House Price predidction 回归问题


Table of contents
  1. House Price predidction 回归问题
    1. EDA
      1. sns 做图
    2. 填补缺失值(fill NA)
      1. 查看 feature correlation
      2. 使用hist 查看数据分布
    3. Feature Engineering
      1. 把数据中的categorical feature 进行one-hot 处理
    4. Model Selection
      1. models
      2. 评判标准
      3. 选择合适的models
      4. 求每个模型的分数
      5. VotingRegressor : ensemble models
    5. 提交结果

EDA

sns 做图

本项目的原始feature有80 项,因此可以使用sns.heatmap查看missing value。sns.heatmap就是把二维数组进行颜色展示。,以下代码显示列缺失值的情况:

plt.figure(figsize=(20,8))
sns.heatmap(data = train_data.isna() , cbar=False)

heatmap

Note: cbar=False为是否在侧边栏显示color bar。在展示correlation 时,常用参数除了data, cbar还有 annot=True, cmap='RdYlGn',linewidths=0.2, annot_kws={'size':14}

填补缺失值(fill NA)

  • 查看缺失值情况:

先根据缺失值的数量做一个排序

pd.options.display.min_rows = 80 # 强制pandas显示80列数据
train_data.isna().sum().sort_values(ascending=False) # 按照降序排列

sorted na values

Note:其实train_data.isna().sum()可以看作是一个dictionary

  • 删除含有缺失值过多的列
drop_columns = ['PoolQC','MiscFeature','Alley','Fence','FireplaceQu','LotFrontage','GarageYrBlt']
train_data.drop(columns=drop_columns,inplace=True)
test_data.drop(columns=drop_columns,inplace=True)

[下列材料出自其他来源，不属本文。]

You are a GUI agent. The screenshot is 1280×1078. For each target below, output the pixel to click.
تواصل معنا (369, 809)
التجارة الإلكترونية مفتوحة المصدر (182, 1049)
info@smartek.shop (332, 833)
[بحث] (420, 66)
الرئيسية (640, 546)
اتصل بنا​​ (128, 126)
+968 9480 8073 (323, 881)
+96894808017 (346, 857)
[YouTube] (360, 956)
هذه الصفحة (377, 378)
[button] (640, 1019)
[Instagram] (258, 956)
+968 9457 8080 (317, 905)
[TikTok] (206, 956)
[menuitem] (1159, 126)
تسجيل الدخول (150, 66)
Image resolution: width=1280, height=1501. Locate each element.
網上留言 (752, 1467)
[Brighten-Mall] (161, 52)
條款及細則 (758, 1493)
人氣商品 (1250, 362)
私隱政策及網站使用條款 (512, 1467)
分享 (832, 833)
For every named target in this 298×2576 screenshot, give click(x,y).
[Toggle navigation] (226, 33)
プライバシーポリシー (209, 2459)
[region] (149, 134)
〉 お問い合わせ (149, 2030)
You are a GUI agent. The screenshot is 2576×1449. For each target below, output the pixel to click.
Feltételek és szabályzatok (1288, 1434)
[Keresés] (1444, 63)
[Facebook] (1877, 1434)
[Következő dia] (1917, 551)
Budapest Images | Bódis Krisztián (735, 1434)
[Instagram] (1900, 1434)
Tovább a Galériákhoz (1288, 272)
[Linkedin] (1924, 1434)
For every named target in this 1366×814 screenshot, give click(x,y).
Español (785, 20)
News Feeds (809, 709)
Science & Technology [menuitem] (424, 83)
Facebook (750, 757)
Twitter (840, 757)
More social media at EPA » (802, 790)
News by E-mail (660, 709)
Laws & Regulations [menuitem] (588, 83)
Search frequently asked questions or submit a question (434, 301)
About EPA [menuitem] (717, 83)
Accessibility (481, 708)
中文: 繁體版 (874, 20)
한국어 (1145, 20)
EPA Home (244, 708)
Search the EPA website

填补缺失值,可以把某一类的feature整合在一起,然后编写一个function统一处理。为了少写代码可以使用inplace=True,例如train_data[column_name].fillna('NA', inplace=True)

  • 填补缺失值为发生频次最多的value:
train_data[column_name].fillna(train_data[column_name].dropna().mode()[0],inplace=True)

# 也可以写成下面方式
train_data[column_name].fillna(train_data[column_name].mode(dropna=True)[0],inplace=True)

# fill na with mean
train_data[column_name].fillna(train_data[column_name].dropna().mean(), inplace=True)

Note: mode 的具体用法参考dataframe,官方给出的解释是Get the mode(s) of each element along the selected axis. The mode of a set of values is the value that appears most often.It can be multiple values.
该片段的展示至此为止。